Not by everyone, though. At the shortlist announcement on 19 July at the Hospital Club venue, a few metal lovers gathered outside with placards asking why the Mercury Prize ignores metal, in support of their snubbed band Bring Me the Horizon. That was it for two months – except for continuous listening. We would reconvene for the second judging meeting at Tuesday night's awards ceremony at Grosvenor House, where all the artists would be celebrated for achieving one of the albums of the year. The bookies may have decided Harvey as the favourite, but when I walked into the judging room none of us had any idea where the discussion would go and who would win.

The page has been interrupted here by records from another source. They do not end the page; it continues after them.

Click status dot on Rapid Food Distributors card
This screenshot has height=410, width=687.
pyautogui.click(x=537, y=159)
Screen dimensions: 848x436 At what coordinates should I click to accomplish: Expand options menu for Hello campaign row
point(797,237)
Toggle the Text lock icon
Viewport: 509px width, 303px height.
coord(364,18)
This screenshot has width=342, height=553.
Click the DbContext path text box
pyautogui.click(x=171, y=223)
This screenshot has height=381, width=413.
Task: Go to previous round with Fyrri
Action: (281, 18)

This meeting seemed ruthless by comparison to our first meeting. In an elegant room deep within the hotel, the early evening hours were spent discussing the albums. Later, stepping into the Great Room, as music industry types debated the list and swigged wine, the weight of responsibility hung heavy. Nerves were soothed with wine as Tinie Tempah made a storming start with "Pass Out", changing his lyrics to "I've done the Mercurys, but I've never been to Scunthorpe." Harvey's "The Words that Maketh Murder" was stunning. Crowds typically chat through the acoustic and folk performances, but not this night. The room fell silent, mesmerised by King Creosote and Jon Hopkins's tender performance.
During the second half of the judging session, tensions peaked. Things can get heated in that room. People had different views, voiced clearly; pressure mounts as the minutes tick by to the point where we must decide on who is most deserving of the prize. Through discussion, artists were eliminated one by one until one remained. I can't have been the only judge to have felt a pang of guilt on letting some favourites go.

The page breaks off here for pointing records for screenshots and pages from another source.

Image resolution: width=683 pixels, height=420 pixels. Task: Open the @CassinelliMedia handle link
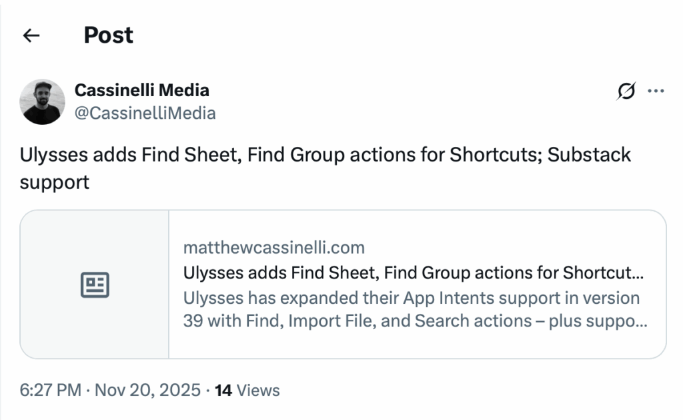point(145,113)
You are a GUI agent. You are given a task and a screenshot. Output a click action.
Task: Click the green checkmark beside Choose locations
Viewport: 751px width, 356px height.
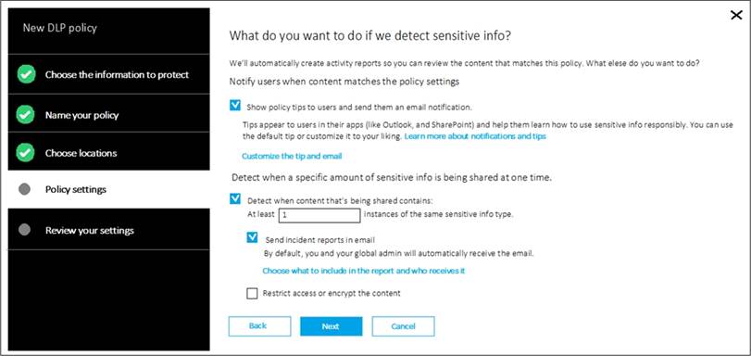coord(25,153)
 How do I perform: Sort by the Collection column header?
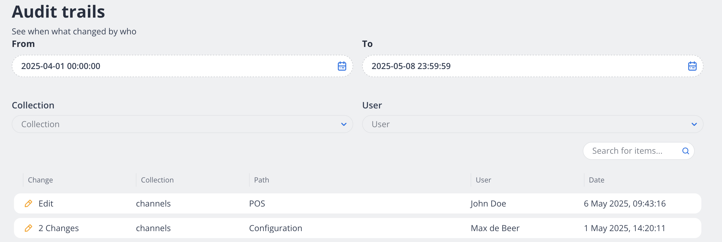point(157,180)
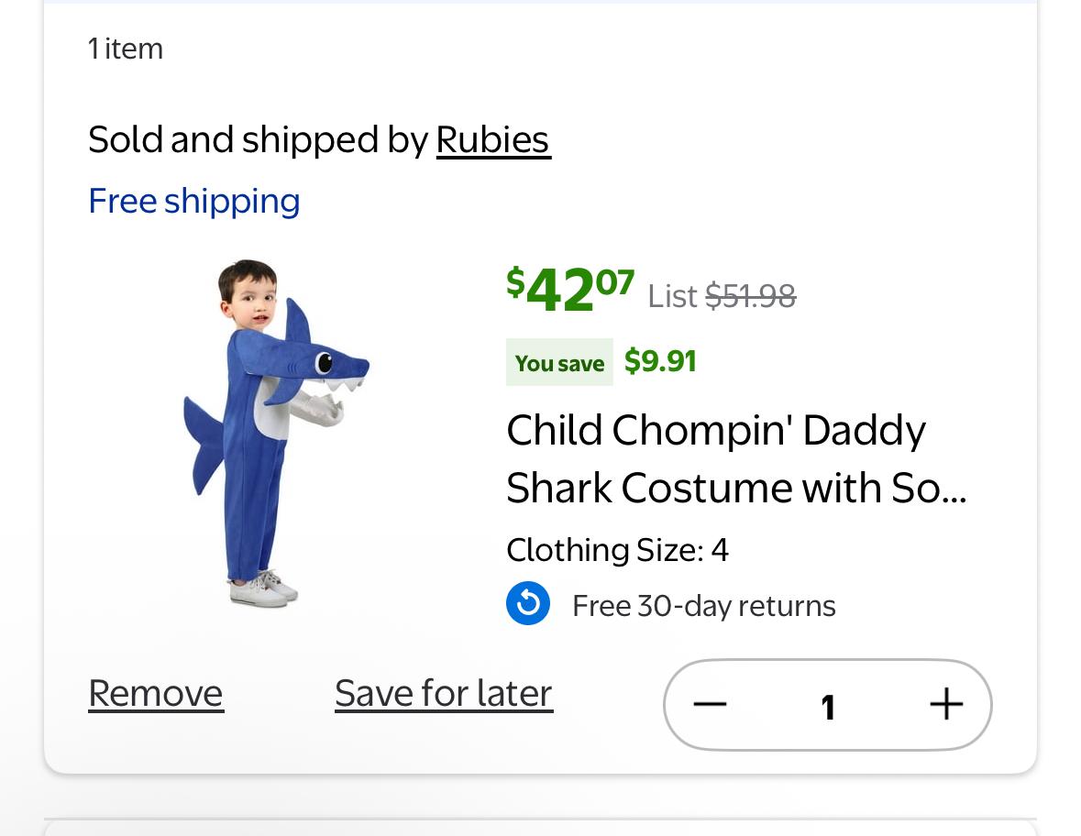Image resolution: width=1081 pixels, height=836 pixels.
Task: Click the 1 item count label
Action: coord(126,49)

At 9.40pm, just minutes before our deadline, we had the winner of the £20,000 prize. I couldn't be happier with what we all finally agreed was the album of the year. Now we had to face the reaction of the crowd, but I had an inkling it would be less like the ripple of bemused surprise at Antony and the Johnsons' win and more the rapturous ovation that greeted The xx last year.

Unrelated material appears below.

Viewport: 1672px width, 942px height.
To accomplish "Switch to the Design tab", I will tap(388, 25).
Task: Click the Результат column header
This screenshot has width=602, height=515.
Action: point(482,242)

When the whole room gave Harvey a standing ovation, we knew that we had made the right decision. Still, there will always be dissenters. Trawling through Twitter, I unearthed comments such as, "Surprise, surprise PJ Harvey won the mercury awards. Did the judges listen to any other album but hers?" and another: "This is shocking! Judges need their ears cleaning out!" That's some bad karma.
But it is wonderful to hear that on the back of Harvey's win, Let England Shake is headed for the Top 10. That the prize draws attention to all the albums on the shortlist – and what we found to be the best album of the year – is worth the many hours spent listening to hundreds of albums.